In principle the script works, but it's not optimal, since you make it hard-wired to the config file-name 'server.conf'.
In my case I am running openvpn on my NAS as the client of another server and aptly named the config-file 'client.conf'. I changed your script and remove the checks for the keys and then it worked nicely.
It gets problematic, if you have multiple config files, which can be the case if the NAS is a client and a server or a client to multiple VPNs.

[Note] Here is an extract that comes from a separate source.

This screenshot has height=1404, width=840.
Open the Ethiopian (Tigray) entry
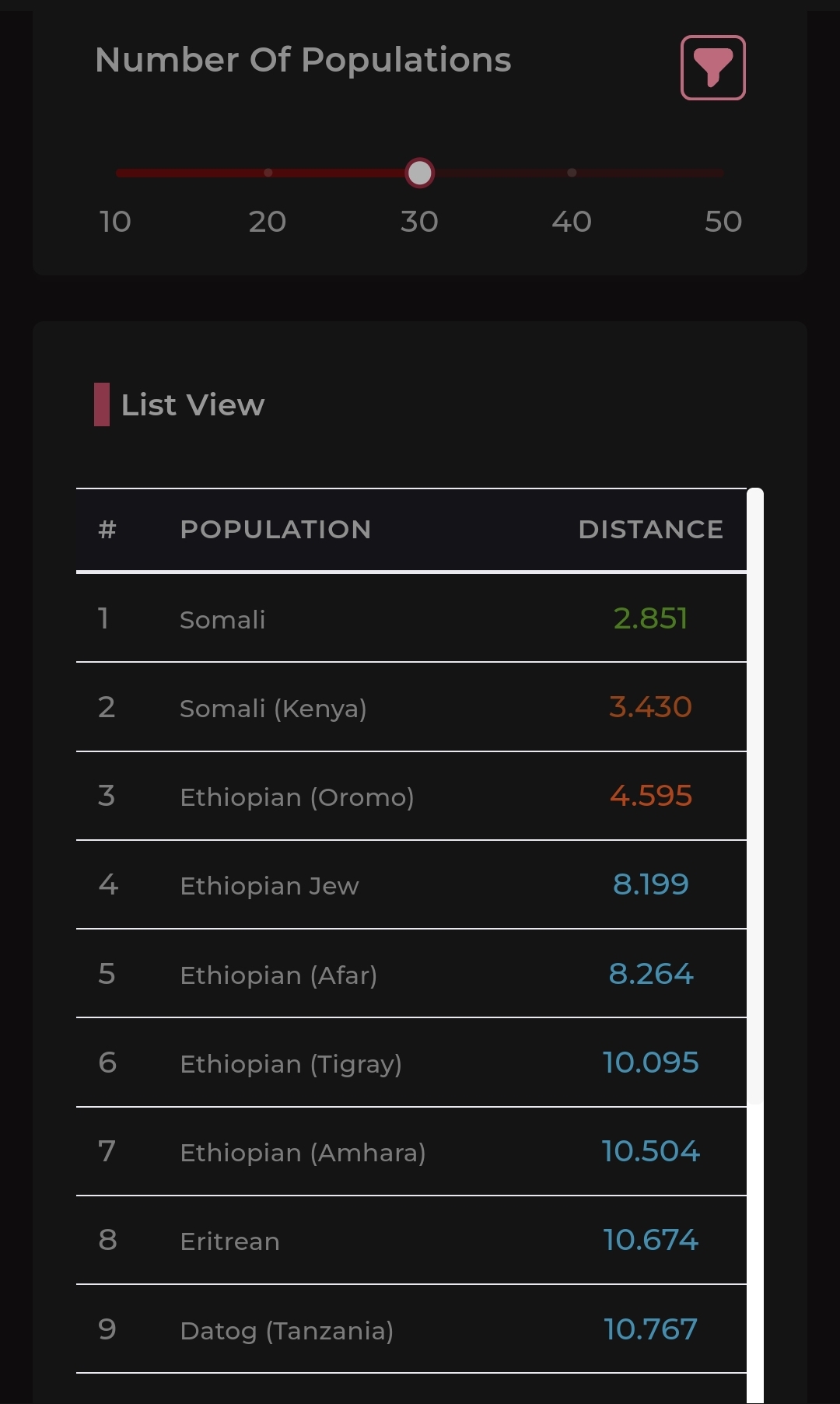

I looked at the init-script of Raspbian on the Raspberry and they run openpvn for all config-files: /etc/openvpn/*.conf, which is perhaps what this script should also do. It would also require removing the checks for the config-files in /etc/openvpn/, which also aren't ideal, if for example you have server and client configs at the same time and would have the keys nicely separated in /etc/openvpn/server_keys and /etc/openvpn/client_keys.
But for the time being this script works perfectly for me. Just bringing in suggestions... :)
Thanks for all your hard work. Alt-F is really, really nice!
|Re: Alt-F-0.1RC1 OpenVPN||João Cardoso||3/6/14 11:21 AM|
Thanks. The attached script should cover all your suggestions.